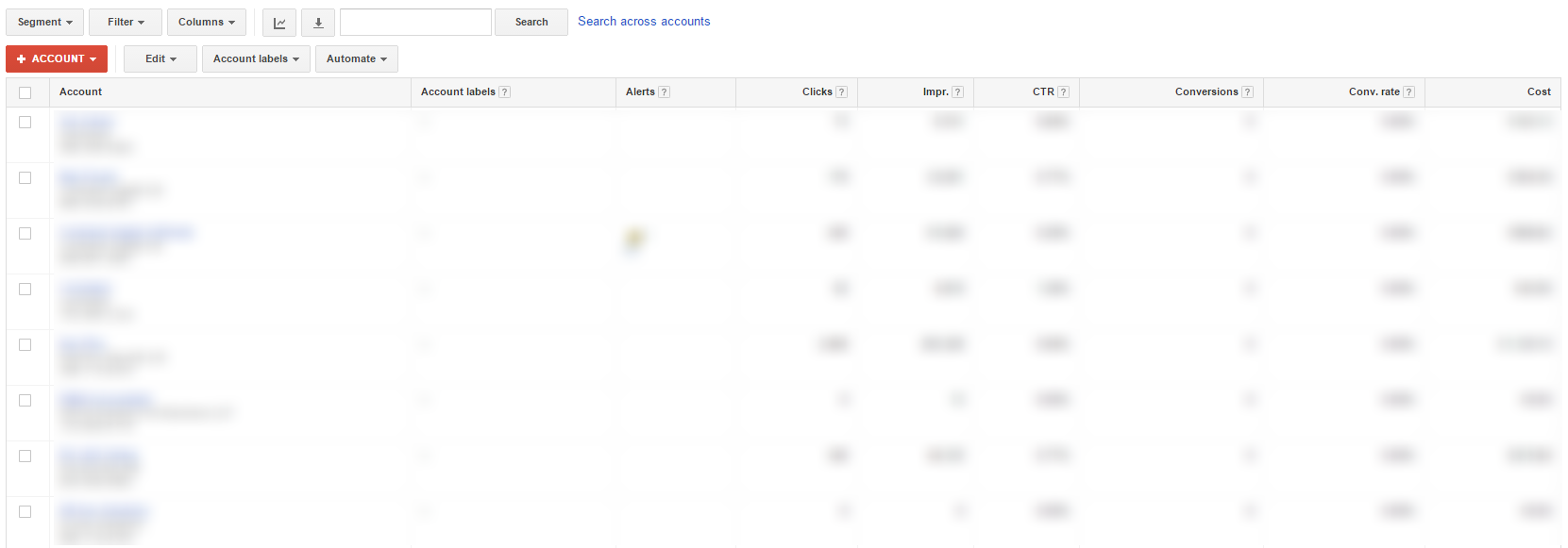The width and height of the screenshot is (1568, 548).
Task: Expand the Filter dropdown
Action: pyautogui.click(x=126, y=23)
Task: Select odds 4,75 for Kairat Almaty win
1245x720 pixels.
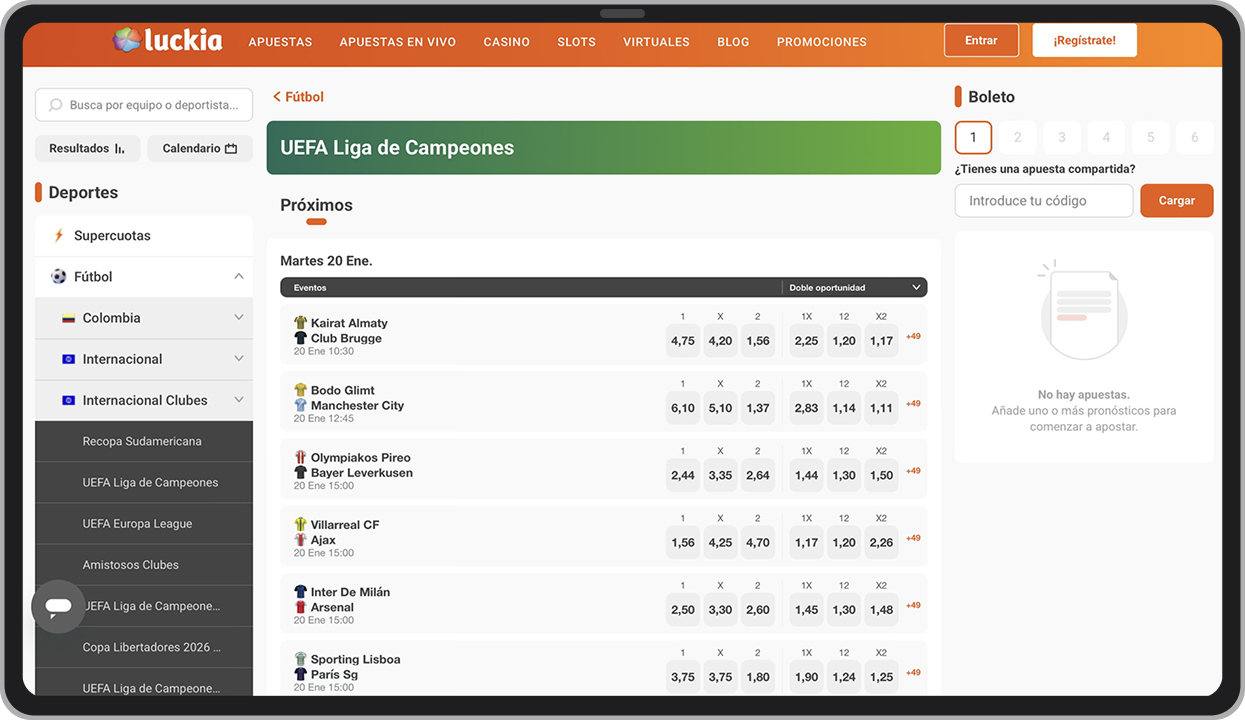Action: coord(683,341)
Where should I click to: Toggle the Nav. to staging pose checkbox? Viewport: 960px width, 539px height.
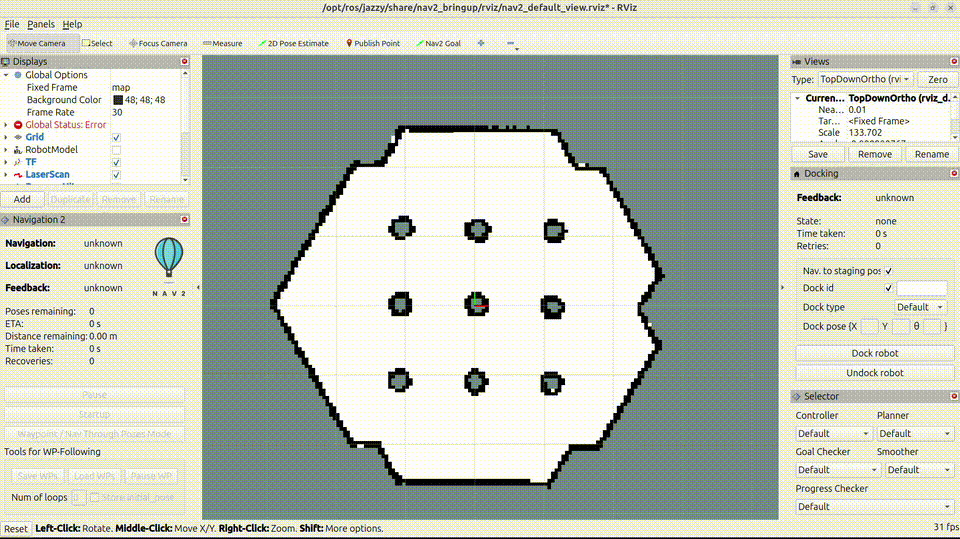(x=889, y=271)
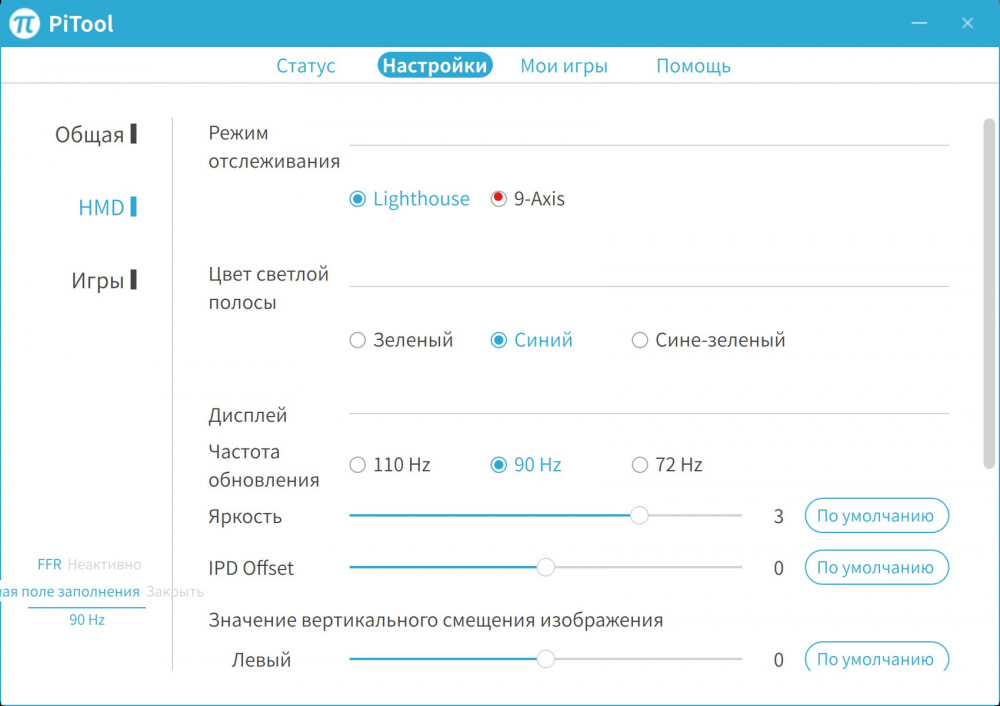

• _THE REQUEST_
Starting at the line that contains "Where should I" and ending with the final line, write those lines out again with the requests included, shifting every coordinate in the answers by adding 75 to each number. Leave the pictures out of your answer.

• _WORKED ANSWER_
Where should I click to: Toggle the Nav. to staging pose checkbox? Viewport: 960px width, 539px height.
(x=964, y=346)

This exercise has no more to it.